3.4. Long-Term Stability

Overall, 44 samples of three patients were reanalyzed to assess the stability of hydromorphone after three years. The maximum and minimum hydromorphone plasma concentrations were 0.30 and 15.3 ng/mL, respectively. Chromatograms of hydromorphone and hydromorphone-D3 from one sample (patient #36, sample #6) measured in 2016 and measured in 2019 are shown in Figure 5. High peaks for hydromorphone and hydromorphone-D3 were detected in both measurements, and the determined hydromorphone concentrations of this sample were 10.11 ng/mL and 10.98 ng/mL, respectively, with a percentage deviation of 8.6%. The results for the long-term stability are summarized in Table 3. Overall, the hydromorphone plasma concentrations determined in 2019 were 1.07% ± 14.8% lower than those determined in 2016. There was no correlation between the percentage deviation and the plasma concentration (r2 = 0.001).
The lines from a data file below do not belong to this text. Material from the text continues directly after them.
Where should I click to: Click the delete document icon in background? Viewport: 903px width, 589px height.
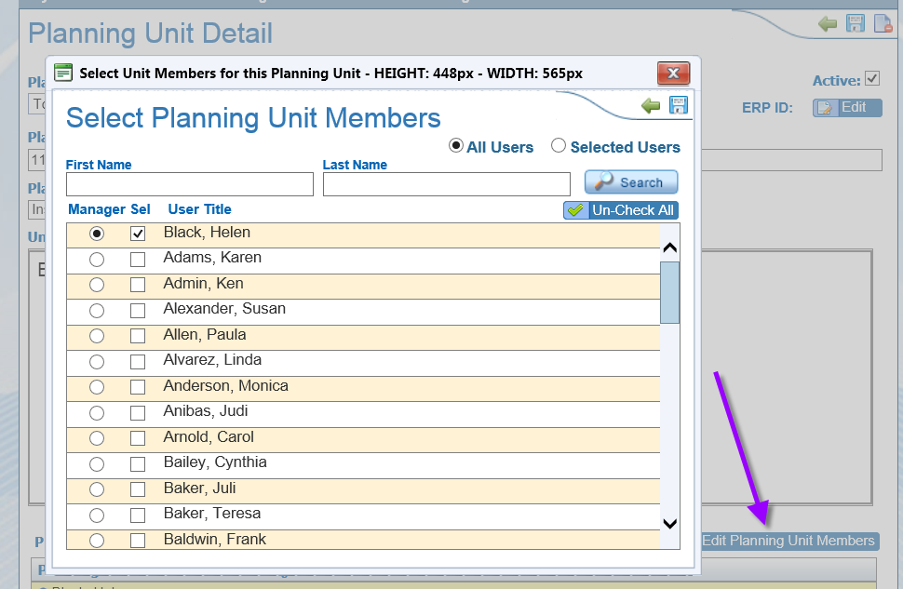883,23
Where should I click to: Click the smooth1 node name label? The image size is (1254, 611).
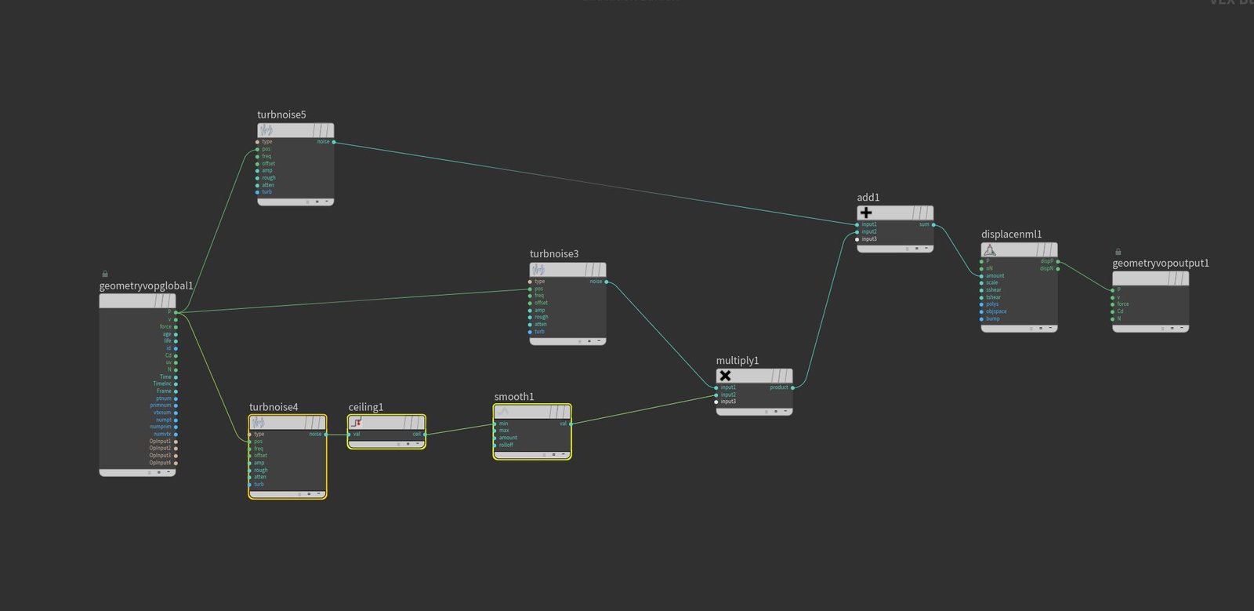point(514,397)
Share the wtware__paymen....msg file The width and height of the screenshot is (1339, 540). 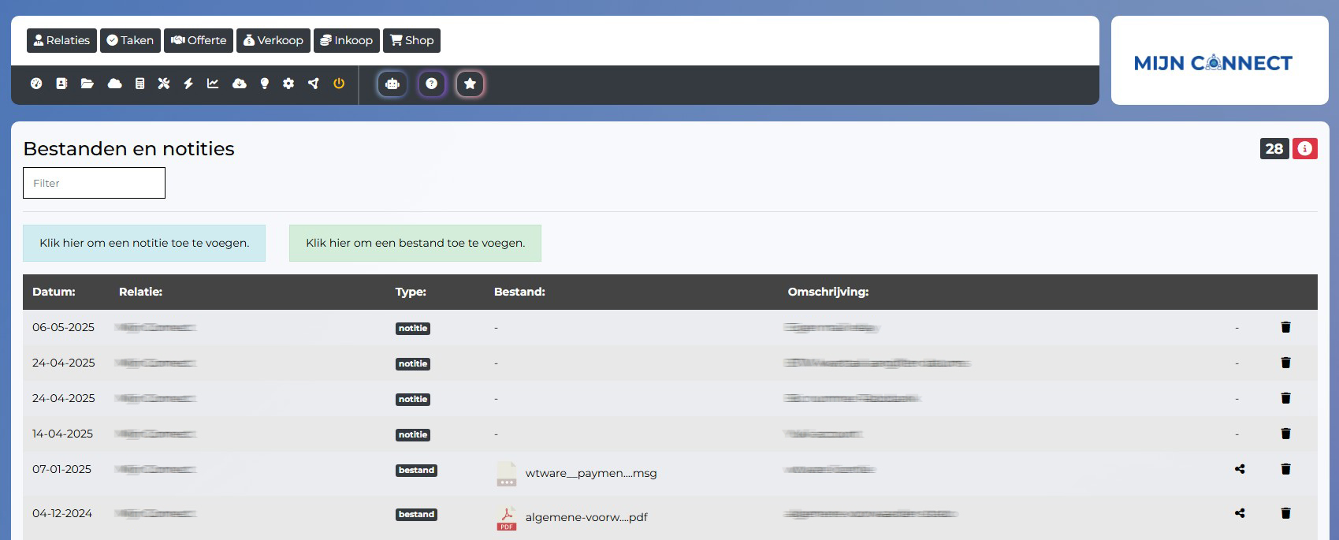[1240, 469]

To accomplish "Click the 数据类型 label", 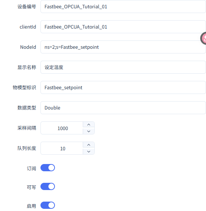I will coord(27,108).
Therefore, one can conclude that hydromorphone concentration was stable when human plasma was frozen and stored at −20°C over a period of at least three years. One limitation of this study might be the relatively small number of analyzed blood samples. On the other hand, the samples covered a relatively large and clinically relevant concentration range of 0.3–15 ng/mL.

4. Conclusion

We investigated the stability of hydromorphone solved in frozen human plasma under laboratory storage conditions for a period of three years. By applying a modified and enhanced LC-MS/MS method, we could demonstrate that hydromorphone can be measured with reproducible results. This finding is of value for re-evaluations or delayed analyses in pharmacokinetic studies, but also, e.g., in forensic medicine, in cases where the samples were not initially screened for hydromorphone.

Data Availability

The data supporting the results of this study are available from the corresponding author upon request.

Conflicts of Interest

The authors declare that they have no conflicts of interest.


This work was supported by a grant of the German Federal Ministry of Education and Research (Bundesministerium für Bildung und Forschung, grant no. FKZ 01EX1015B).